The master plan is a horticultural and architectural dreamscape featuring everything from a native oak savanna to individual gardens that highlight aquatics, moss, chroma, physics, and children’s learning. Guided by Hartlage’s deep experience with the financial realities of public gardens, each area features carefully right-sized spaces for classes, weddings, and other income generators—all phased and, for the right price, named.
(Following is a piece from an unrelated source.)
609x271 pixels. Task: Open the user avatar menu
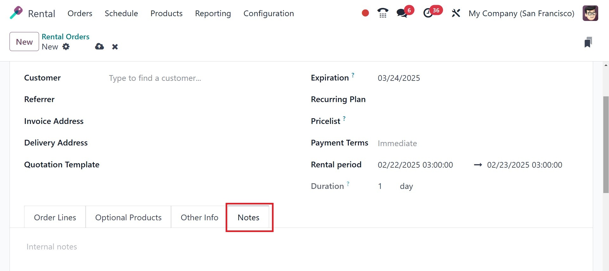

Underlying botany and spreadsheets are two architecturally muscular transects. East to west is the “cultural,” bracketing the Leaches’ modest Arts & Crafts house (now a gift shop and meeting center) with various more formal display gardens. South to north is the “environmental,” versions of natural habitat rising from a major creek to a large new pollinator meadow. It terminates with an Olson Kundig–designed open-air event space (completed) and, should the remainder of the master plan be executed, with high-performance buildings for offices and more events, all ethereally wrapped in sustainably harvested lath.
At its highest point, the curving tree walk is 39 feet above the ground. Photo © Land Morphology, click to enlarge.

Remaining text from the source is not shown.